The Federal Deposit Insurance Corp. said it took over Crescent Bank and Trust Co., based in Jasper, Ga., with about $1 billion in assets; Sterling Bank of Lantana, Fla., with $407.9 million in assets; Williamsburg First National Bank of Kingstree, S.C., $139.3 million in assets; Thunder Bank of Sylvan Grove, Kan., $32.6 million; SouthwestUSA Bank, with one branch in Las Vegas, $214 million; Community Security Bank of New Prague, Minn., $108 million; and Home Valley Bank of Cave Junction, Ore., $251.8 million.
Renasant Bank, based in Tupelo, Miss., agreed to assume the assets and deposits of Crescent Bank and Trust. Iberiabank of Lafayette, La., is acquiring the assets and deposits of Sterling Bank. First Citizens Bank and Trust Co. of Columbia, S.C., is assuming the assets and deposits of Williamsburg First National Bank, while Bennington State Bank in Salina, Kan., is taking the assets and deposits of Thunder Bank.
Roundbank of Waseca, Minn., is assuming those of Community Security Bank. Plaza Bank, based in Irvine, Calif., is acquiring the deposits of SouthwestUSA Bank and $137.3 million of the assets. The FDIC will retain the rest for eventual sale. South Valley Bank & Trust in Klamath Falls, Ore., is assuming the assets and deposits of Home Valley Bank.
The failure of Crescent Bank and Trust is expected to cost the deposit insurance fund about $242.4 million. The resolution of Sterling Bank is estimated to cost $45.5 million; that of Williamsburg First National Bank, $8.8 million; Thunder Bank, $4.5 million; SouthwestUSA Bank, $74.1 million; Community Security Bank, $18.6 million; and Home Valley Bank, $37.1 million.
By this time last year, regulators had closed 64 banks.
The number of bank failures is expected to peak this year and be slightly higher than the 140 that fell in 2009. Twenty-five banks failed in 2008, the year the financial crisis struck with force, and only three succumbed in 2007.
The growing bank failures have sapped billions of dollars out of the deposit insurance fund.
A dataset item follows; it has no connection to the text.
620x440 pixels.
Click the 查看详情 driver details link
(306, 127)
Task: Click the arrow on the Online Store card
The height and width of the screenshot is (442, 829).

It fell into the red last year, and its deficit stood at $20.7 billion as of March 31.
The number of banks on the FDIC’s confidential “problem” list jumped to 775 in the first quarter, from 702 three months earlier, even as the industry as a whole had its best quarter in two years.
A majority of institutions posted profit gains in the January-March quarter. But many small and midsized banks are likely to continue to suffer distress in the coming months and years, especially from soured loans for office buildings and development projects.
The FDIC expects the cost of resolving failed banks to total around $60 billion from 2010 through 2014.
The agency mandated last year that banks prepay about $45 billion in premiums, for 2010 through 2012, to replenish the insurance fund.
Depositors’ money – insured up to $250,000 per account – is not at risk, with the FDIC backed by the government. That insurance cap was made permanent in the financial overhaul legislation signed this week by President Barack Obama.